Drilling in Alaska's federally leased offshore areas, almost all of which are in shallow water, was stopped earlier this summer when the Obama administration placed a moratorium on deep-water drilling in the Gulf. Parnell, in a letter to the Bureau of Ocean Energy Management, Regulation and Enforcement Director Michael Bromwich, explained why this was inappropriate.
Start with the water. Most leases in the Beaufort and Chukchi seas cover ocean areas with depths of 160 feet or less. The Gulf leases often allow drilling in 5,000-foot depths. "Human dive teams are able to operate directly on the seafloor in many places offshore Alaska," Parnell noted. In the Gulf, remotely operated vehicles are necessary and, as we've seen, aren't always up to the job.
Then look at the differences in the sea floor. The Gulf's deep sediments "lead to strongly over-pressurized pore fluids," Parnell noted. "Deep drilling in such environments is especially difficult because the high drilling mud densities required to control overpressures can fracture the formation, causing catastrophic losses of drilling fluids that can trigger a blowout." Alaska's offshore areas have less sedimentation and less dangerous overpressures, Parnell said.
Parnell acknowledged there is legitimate concern about the oil industry's blowout prevention equipment. But he also noted the state of Alaska has an excellent oversight system to insure that such equipment works as advertised. He offered to share that system with the federal agency.

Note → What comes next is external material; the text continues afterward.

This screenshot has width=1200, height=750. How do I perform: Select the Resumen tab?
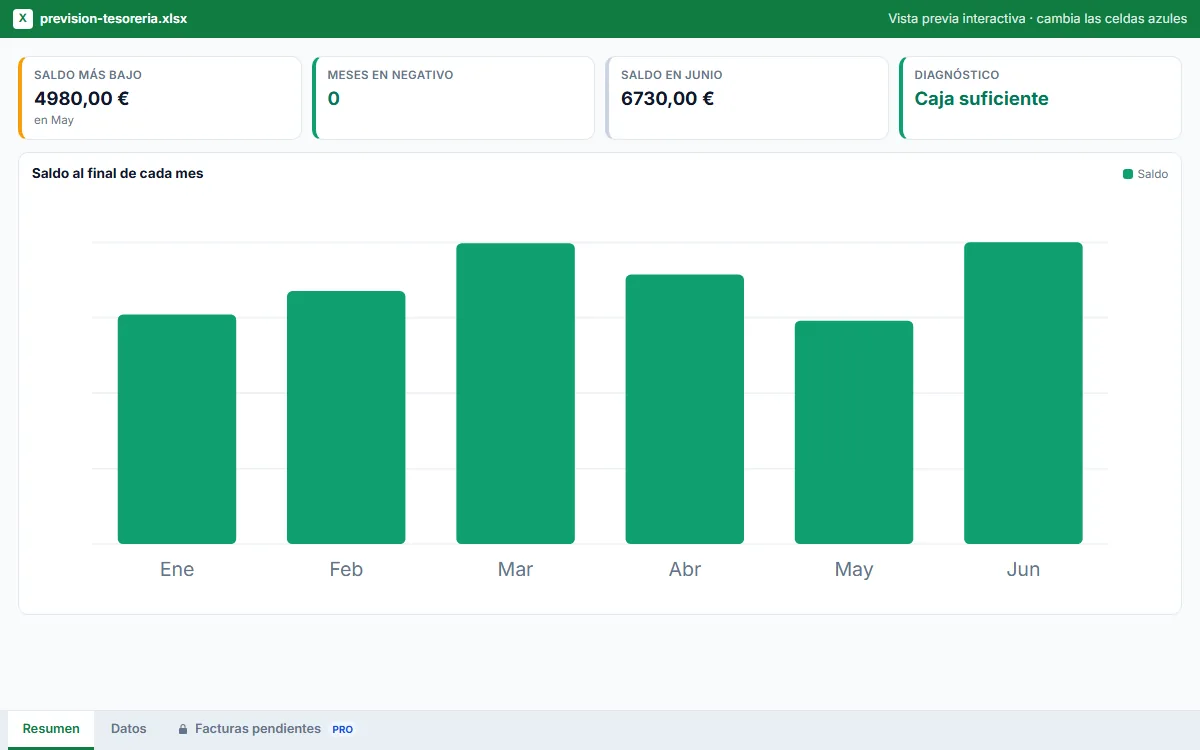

For example, Parnell said, drilling rigs must be inspected before they begin work. "Blowout preventers are tested every 14 days (every seven days for exploratory wells) to ensure proper performance," he said. "(Alaska Oil and Gas Conservation Commission) inspectors personally witness about 25 percent of these tests."
Alaska and the nation need offshore oil and gas, the governor said. Even if alternatives begin to supply a big slice of our nation's energy, we are far better served by supplying our own oil and gas rather than importing it from places where the governments apply far less environmental oversight. Drilling in Alaska's offshore areas under a rigorous regulatory system similar to the state's is not just good policy for Alaska. It's good policy for the country, and it's good policy for the Earth.